Volunteer fire officials and the parade committee reached a compromise over a simmering feud that had resulted in all fire departments pulling out of the event.

About 30 pieces of firefighting equipment, including trucks and ambulances, will appear in the parade.

The Bel Air Volunteer Fire Department will have the lion's share of that -- about 13 Bel Air fire department vehicles will appear in the annual parade, which draws about 50,000 spectators.

The compromise was hammered out during a meeting Thursday night at Bel Air Town Hall between parade committee members and representatives of the Bel Air fire department.

Bel Air firefighters pulled out of the parade about three weeks ago because administrators did not want to abide by the committee's limit on the number of trucks and vehicles that could appear in the parade. The county's other volunteer fire companies followed suit.

The all-volunteer parade committee, the Bel Air Independence Day Committee Inc., had asked the county's 13 fire departments to limit the number of trucks to three each, though Bel Air would be allowed six because it was the host company.

The meeting between Bel Air volunteer fire department representatives and the parade committee was at times contentious.

"It's all or nothing," said Tony Coliano, vice president of the board of directors for the Bel Air company.

Bel Air Police Chief Leo Matrangola, a parade committee member, said he felt the fire department could live with having six fire trucks in the parade.

Bel Air Fire Chief Steve Cox retorted, "I don't tell you how to run the police department, don't you tell me what resources I need."

Independence Day Committee member Don Stewart pleaded for the compromise.

"We want the fire trucks in the parade. We are desperate to have them. We are not the bad guys," he said.

Other committee members, including John Gessner, a lawyer, found the compromise worrisome.

"I'm not sure this is the compromise that the committee wants. Do we just go along with the fire company whether we believe that they need 13 fire trucks or not?" he said.

Cox argued that his concern for public safety made it essential that all 13 pieces of the station's emergency equipment -- fully staffed with about 70 volunteers -- be in the parade. In the event of an emergency, the firefighters and paramedics could respond easily, he explained.

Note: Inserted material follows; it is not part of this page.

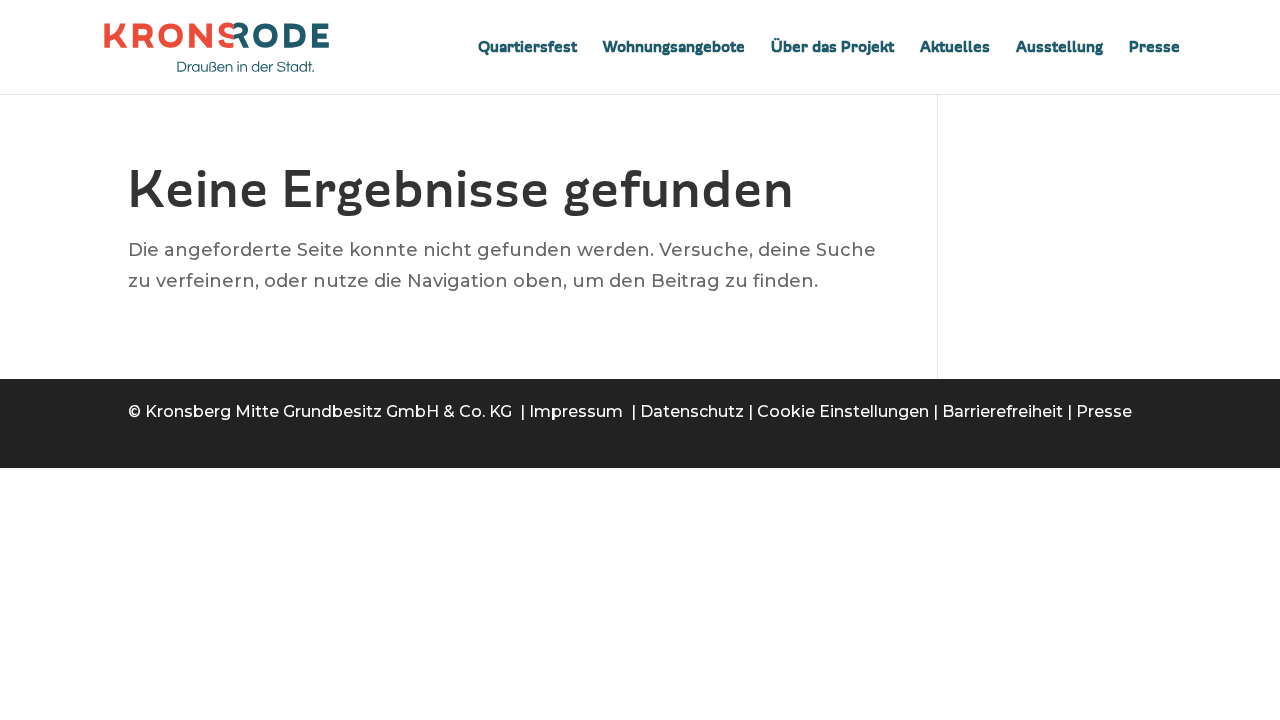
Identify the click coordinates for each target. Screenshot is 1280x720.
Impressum (576, 411)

He told the committee that the only way to guarantee that volunteers are on hand and able to respond to an emergency promptly is to have all of them in the parade.

"My people are volunteers. I have to have a motivator to get them to leave their wives and children on this holiday and to be available for an emergency. These guys can't go to the shore or a barbecue. I need them here," said Cox.

About 20 children, clutching homemade signs and American flags, picketed town hall Thursday night as the committee, which organizes the parade and other activities for the Fourth, and fire officials met.

It was the second time in less than a week that the children, aged 5 to 11, had picketed in an attempt to persuade adults to find a solution ensuring fire trucks appeared in the parade.

Greg Woods, 7, one of the demonstrators, carried a sign that said: "Kids want all the fire trucks."

His father, Rick Woods, said he contacted other parents of protesting children when he saw how upset his son was that the fire stations had pulled out of the parade.

"I was born and raised in Bel Air, and there have always been fire trucks in the parade. I see no reason for the committee members to change that now," he said.

Ed Jackson, committee president, said he was "satisfied" with the agreement as long the total number of fire trucks in the parade was not more than about 30. Jackson said county residents had complained that the parade, one of Harford County's biggest public events, was too long and that there were too many fire trucks.

Bel Air chief Cox said he would work with the county's other volunteer fire departments to keep the figure to 30.

Cox pledged to organize the fire trucks in a way that would be "aesthetically pleasing" to the parade committee.

Last year, there were about 50 fire trucks, ambulances and other fire equipment in the parade.

For many children, the fire engines with their flashing lights andsirens are the highlight of the parade, said Karen Budnik, one of the parents who organized the children's pickets.

"Children don't understand the controversy. I am for both sides. I feel sorry for the firemen -- they want to be together; and I feel sorry for the committee -- they have been worried that the parade is too long."

The children, supervised by Budnik and other parents, picketed the 7 p.m. town hall meeting for about 30 minutes until they learned that Cox and Jackson had been meeting separately at the station house since about 6:30 p.m.

The children and parents then marched in the rain down the street to the station house, only to learn that Cox and Jackson had been unable to reach an agreement.

The children were excited when firefighters invited them into the station and allowed them to explore some of the fire equipment. They also gave the children a ride back to the town hall inside ambulances.

Brendan Hopkins, 11, and his mother, Gail, sat through the meeting as representatives of the picketing children outside. Brendan said he was relieved after the compromise was struck.

"It makes all the time we've spent here worthwhile," he said.